◆ Data section ◆
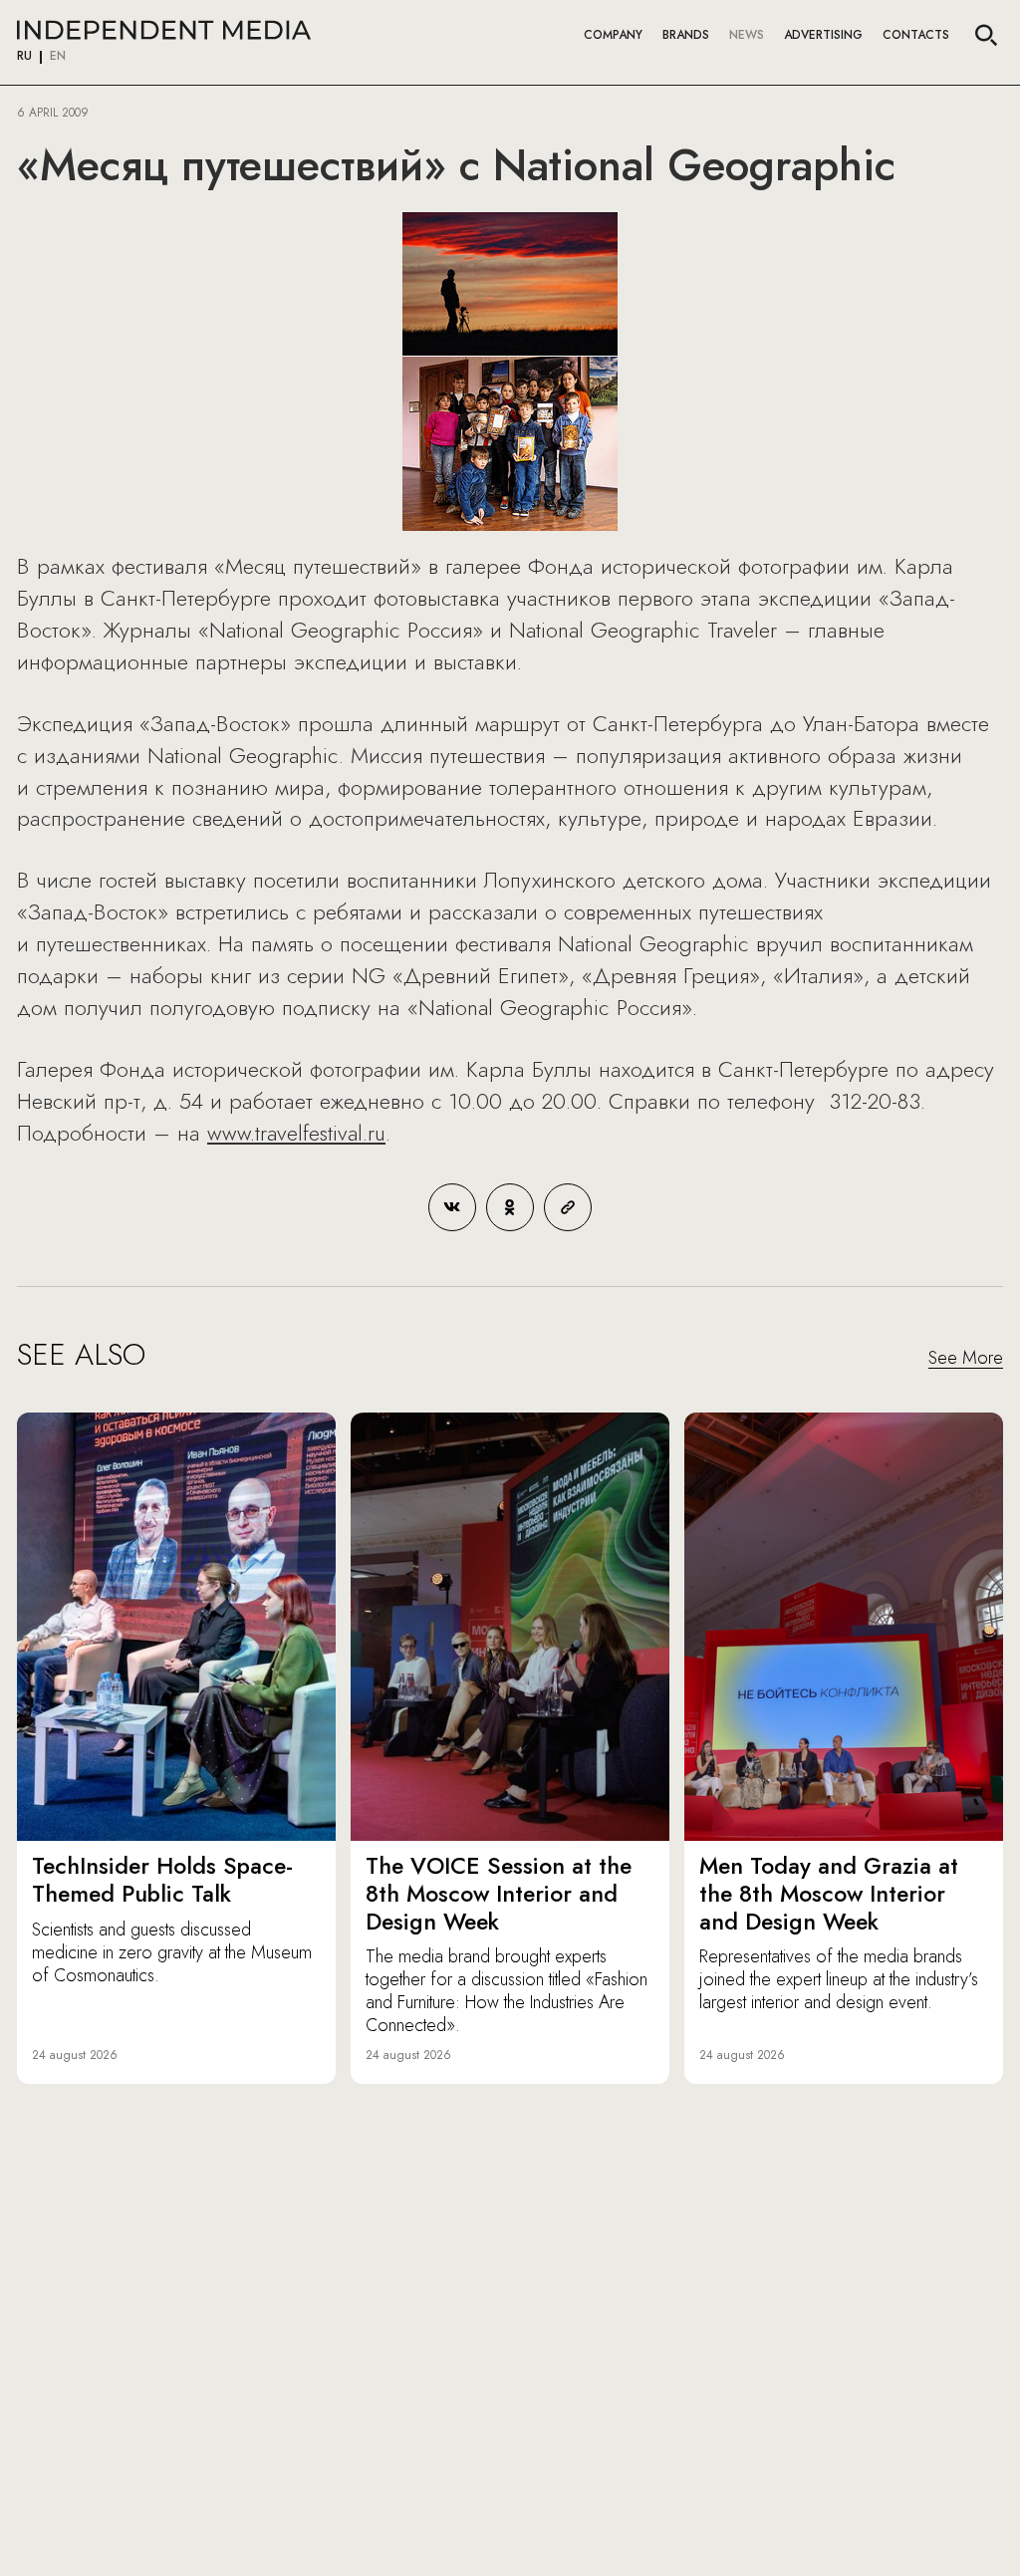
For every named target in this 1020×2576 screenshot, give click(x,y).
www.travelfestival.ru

--

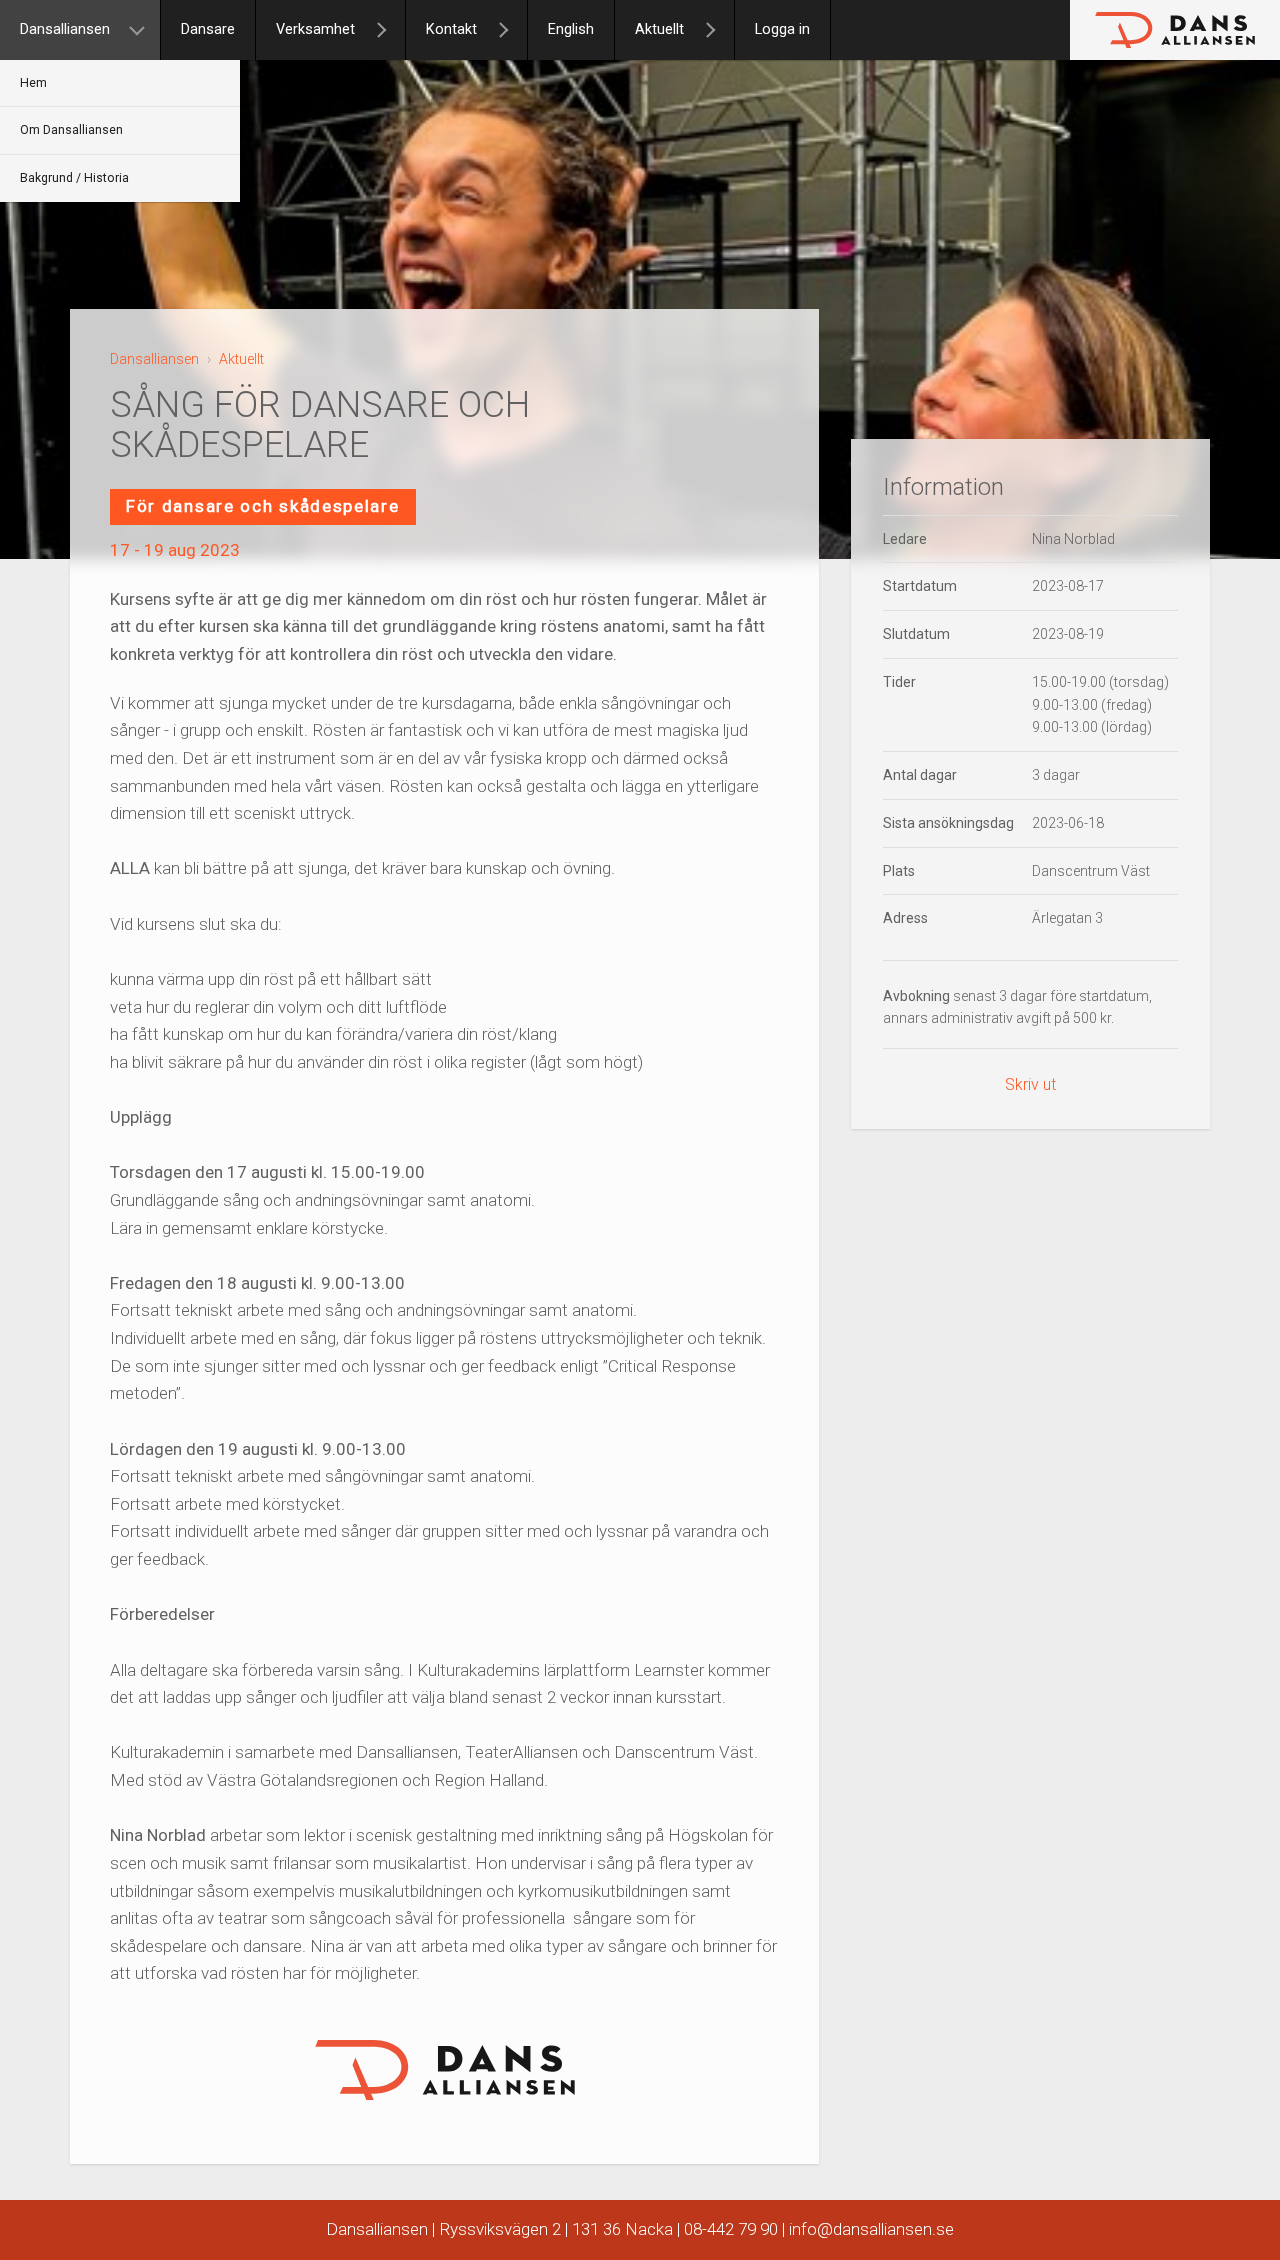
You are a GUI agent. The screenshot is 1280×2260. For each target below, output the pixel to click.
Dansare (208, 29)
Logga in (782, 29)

...

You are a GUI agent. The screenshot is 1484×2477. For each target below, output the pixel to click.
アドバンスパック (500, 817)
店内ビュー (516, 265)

◆ Requirement ◆
Write down, word for word, the lines above from the one containing "For every named" through the one containing "www.travelfestival.ru", both ends included.

◆ Output of the exercise ◆
For every named target in this 1020×2576 screenshot, give click(x,y).
www.travelfestival.ru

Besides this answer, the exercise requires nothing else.